> [Prompt] Restate the data below word for word, keeping each line intact.

(Dataset entries)
- - - - -

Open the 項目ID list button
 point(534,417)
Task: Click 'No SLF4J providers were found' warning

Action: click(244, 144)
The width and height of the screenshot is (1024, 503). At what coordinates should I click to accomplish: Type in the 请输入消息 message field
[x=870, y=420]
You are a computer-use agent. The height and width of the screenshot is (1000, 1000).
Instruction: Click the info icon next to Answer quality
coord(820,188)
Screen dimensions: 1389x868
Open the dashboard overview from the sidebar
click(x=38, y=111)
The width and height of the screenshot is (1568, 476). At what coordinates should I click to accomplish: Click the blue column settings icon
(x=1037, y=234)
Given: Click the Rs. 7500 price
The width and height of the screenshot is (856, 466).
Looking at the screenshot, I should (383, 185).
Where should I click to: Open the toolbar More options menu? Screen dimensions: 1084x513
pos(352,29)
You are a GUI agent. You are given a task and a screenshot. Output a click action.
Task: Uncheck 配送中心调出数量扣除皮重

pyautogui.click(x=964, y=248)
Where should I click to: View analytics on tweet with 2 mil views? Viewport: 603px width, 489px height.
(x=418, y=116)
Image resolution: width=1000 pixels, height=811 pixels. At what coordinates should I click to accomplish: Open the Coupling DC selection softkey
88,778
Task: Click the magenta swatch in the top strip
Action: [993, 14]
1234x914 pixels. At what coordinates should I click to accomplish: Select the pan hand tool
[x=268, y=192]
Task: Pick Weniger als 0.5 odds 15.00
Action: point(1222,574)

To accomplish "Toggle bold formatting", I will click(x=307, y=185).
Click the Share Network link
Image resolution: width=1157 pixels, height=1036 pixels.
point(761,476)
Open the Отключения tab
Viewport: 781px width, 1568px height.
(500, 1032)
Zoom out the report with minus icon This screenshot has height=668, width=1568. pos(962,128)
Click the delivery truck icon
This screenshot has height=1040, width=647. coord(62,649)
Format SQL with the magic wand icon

- - - - -

> [Response area]
Open the 項目ID list button
 point(534,417)
Task: Click 'No SLF4J providers were found' warning

Action: click(244, 144)
The width and height of the screenshot is (1024, 503). At what coordinates should I click to accomplish: Type in the 请输入消息 message field
[x=870, y=420]
You are a computer-use agent. The height and width of the screenshot is (1000, 1000).
Instruction: Click the info icon next to Answer quality
coord(820,188)
Screen dimensions: 1389x868
Open the dashboard overview from the sidebar
click(x=38, y=111)
The width and height of the screenshot is (1568, 476). At what coordinates should I click to accomplish: Click the blue column settings icon
(x=1037, y=234)
Given: Click the Rs. 7500 price
The width and height of the screenshot is (856, 466).
Looking at the screenshot, I should (383, 185).
Where should I click to: Open the toolbar More options menu? Screen dimensions: 1084x513
pos(352,29)
You are a GUI agent. You are given a task and a screenshot. Output a click action.
Task: Uncheck 配送中心调出数量扣除皮重

pyautogui.click(x=964, y=248)
Where should I click to: View analytics on tweet with 2 mil views? Viewport: 603px width, 489px height.
(x=418, y=116)
Image resolution: width=1000 pixels, height=811 pixels. At what coordinates should I click to accomplish: Open the Coupling DC selection softkey
88,778
Task: Click the magenta swatch in the top strip
Action: [993, 14]
1234x914 pixels. At what coordinates should I click to accomplish: Select the pan hand tool
[x=268, y=192]
Task: Pick Weniger als 0.5 odds 15.00
Action: point(1222,574)

To accomplish "Toggle bold formatting", I will click(x=307, y=185).
Click the Share Network link
Image resolution: width=1157 pixels, height=1036 pixels.
point(761,476)
Open the Отключения tab
Viewport: 781px width, 1568px height.
(500, 1032)
Zoom out the report with minus icon This screenshot has height=668, width=1568. pos(962,128)
Click the delivery truck icon
This screenshot has height=1040, width=647. coord(62,649)
Format SQL with the magic wand icon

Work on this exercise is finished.